- _Compito assegnato_:
Riporta parola per parola il passo della recensione di "Non c'è tempo" compreso tra "Quando ho letto" e "esaurito la ricchezza).", estremi inclusi.

#### Testo da leggere

Analisi di “Non c’è tempo”, di Anne Crausaz: l’abbondanza genera abbondanza

24 Settembre, 2012
Non c’è tempo, di Anne Crausaz, edizioni Ippocampo Junior 2012

Non c’è tempo, di Anne Crausaz, è un libro dall’ingranaggio perfetto che nasconde sotto un’apparente semplicità significati profondi. Fa parte di una collezione di tre libricini pensati per i bambini di due anni (un’età perfettamente recettiva, penso io, ai messaggi profondi).
La storia è questa. Una fila di formiche percorre avanti e indietro le pagine del libro per rubare dei chicchi di grano da una ciotola appartenente a Giselda e Marinella (chi sono Giselda e Marinella lo scopriremo solo alla fine del libro, e vi lascio la sorpresa).

Il loro andare e venire è interrotto ogni due pagine dall’incontro con un animaletto dei prati (una cavalletta, una coccinella, la proverbiale cicala, un bruco, etc…) il quale propone loro di interrompere il lavoro per fare dell’altro: cantare, saltellare, dormire…  declinando la nota favola di Esopo La cicala e la formica. Ad ogni proposta di svago, le formiche rispondono in coro:
“…non c’è tempo, non c’è tempo.”, “Non c’è tempo per dormire, coccinella, non c’è tempo, non c’è tempo”. E continuano la loro instancabile marcia verso la ciotola.

 

Gli incontri con gli animali del prato sono sempre intervallati da una doppia pagina dove appare, in sezione, l’interno del formicaio.

Il mondo di sopra e il mondo di sotto, il dentro e il fuori, l’oscuro e il chiaro (opposti così cari ai bambini), non sono realtà separate dalla pagina del libro (in queste finezze sta la genialità di un autore e di un editore), ma sono “comunicanti”. Un piccolo foro nella pagina collega infatti il fuori e il dentro, ed è il buco-porta dove passano le formiche per entrare nel formicaio e uscire all’aperto nella pagina successiva.

Il ritmo (perfetto) è questo: le formiche prendono i grani dalla ciotola – che si svuota sempre un po’ di più – incontrano un animale, che ogni volta propone loro una nuova distrazione, rispondono in coro: Non c’è tempo, non c’è tempo, si infilano nel formicaio dove stoccano i grani in piccole anse – che si riempiono sempre di più-  escono di nuovo marciando verso la ciotola, la svuotano un altro po’, e così via… fino a che la ciotola non sarà vuota. Fine.

Quando ho letto il libro la prima volta (per caso, in una libreria di Martina Franca), sono rimasta così senza fiato per il suo ritmo e la sua freschezza, che mi sono detta: qui c’è dell’altro…
Ora mi sembra di aver trovato una chiave (ma non mi sembra di averne ancora esaurito la ricchezza).

########
#### Dati forniti

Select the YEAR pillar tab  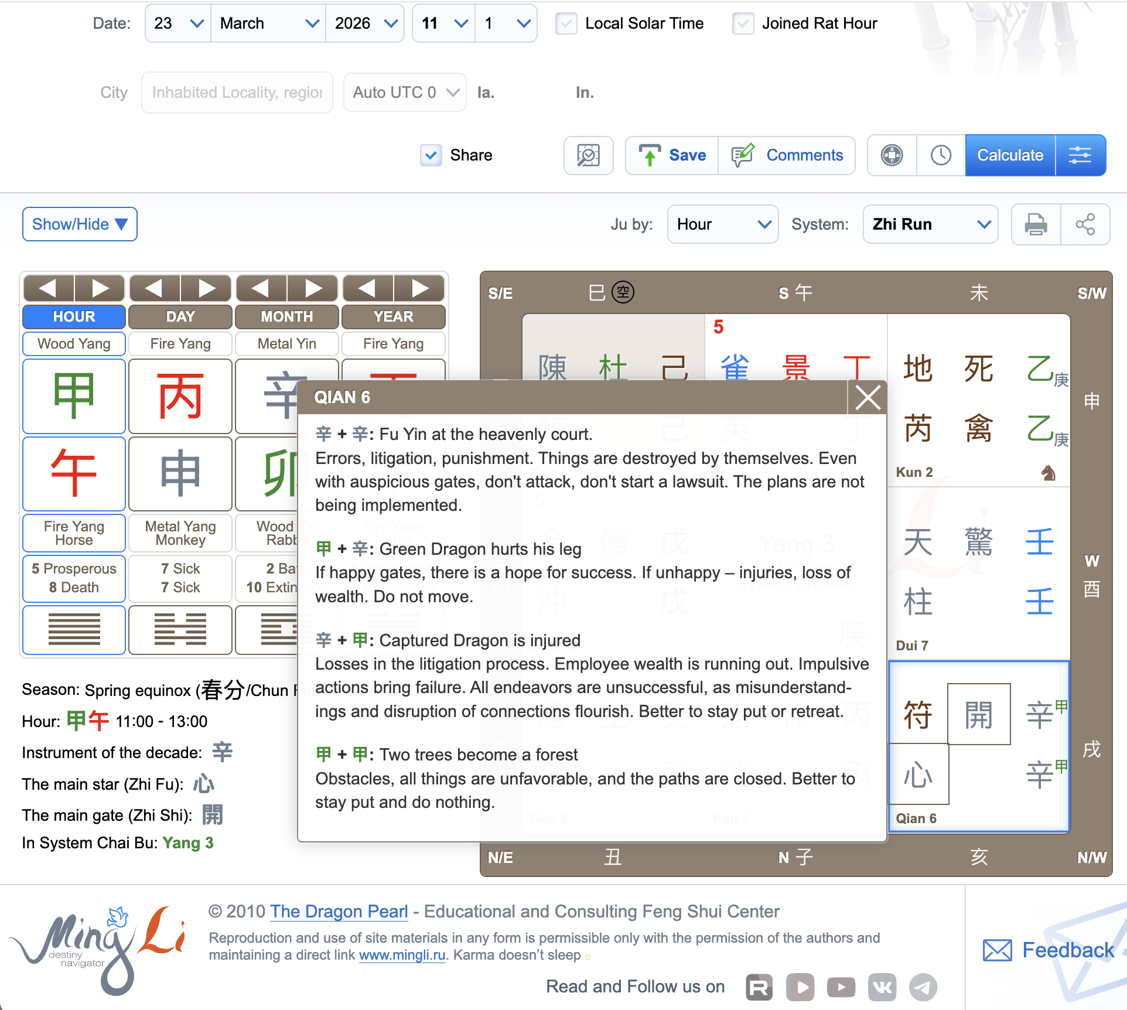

########

- _Compito svolto_:
Quando ho letto il libro la prima volta (per caso, in una libreria di Martina Franca), sono rimasta così senza fiato per il suo ritmo e la sua freschezza, che mi sono detta: qui c’è dell’altro…
Ora mi sembra di aver trovato una chiave (ma non mi sembra di averne ancora esaurito la ricchezza).